··· Records provided ···
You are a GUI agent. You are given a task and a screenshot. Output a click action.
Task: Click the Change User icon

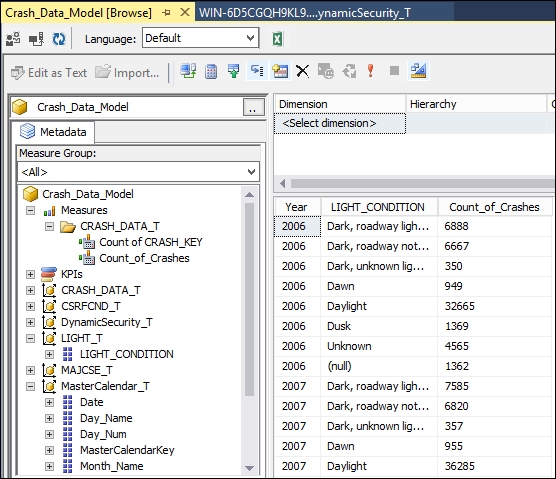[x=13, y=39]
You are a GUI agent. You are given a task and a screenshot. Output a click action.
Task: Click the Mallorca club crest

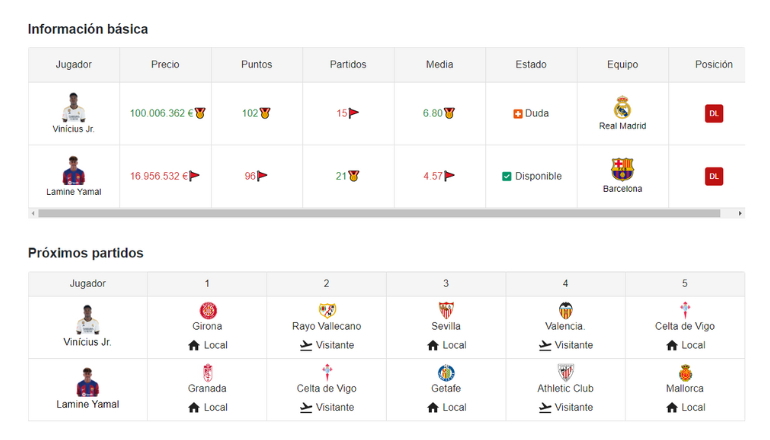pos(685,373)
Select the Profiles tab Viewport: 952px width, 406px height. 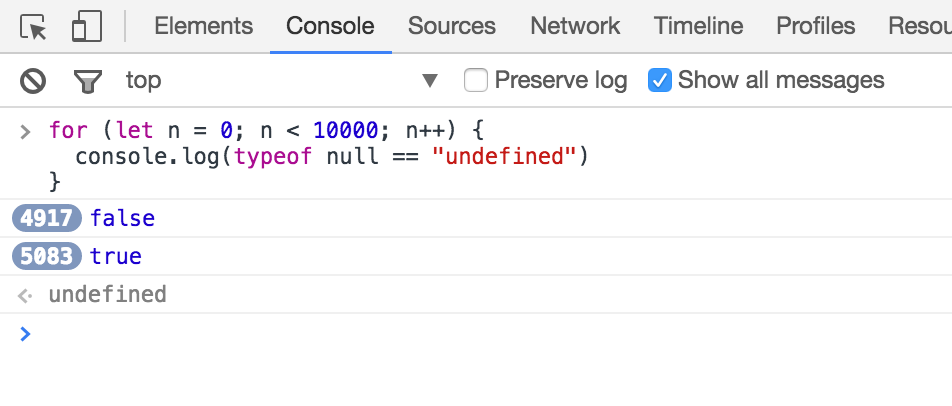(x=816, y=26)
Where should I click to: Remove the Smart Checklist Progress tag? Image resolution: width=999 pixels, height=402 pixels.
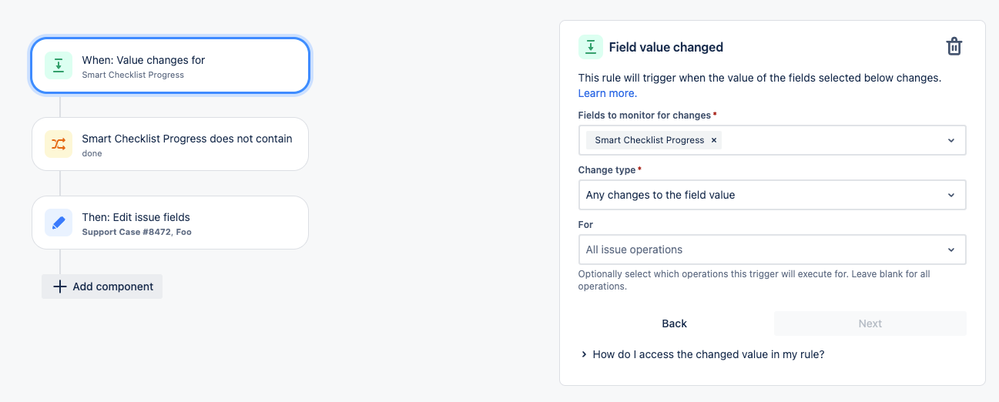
···
◆ **Exercise details**
Rewrite every line of the listing from its start through the line containing "[x=13, y=39]", offsetting each coordinate in the answers by adding 93 to it. Leave the pictures out.

◆ **Output of the task**
You are a GUI agent. You are given a task and a screenshot. Output a click action.
Task: Click the Change User icon

[x=106, y=132]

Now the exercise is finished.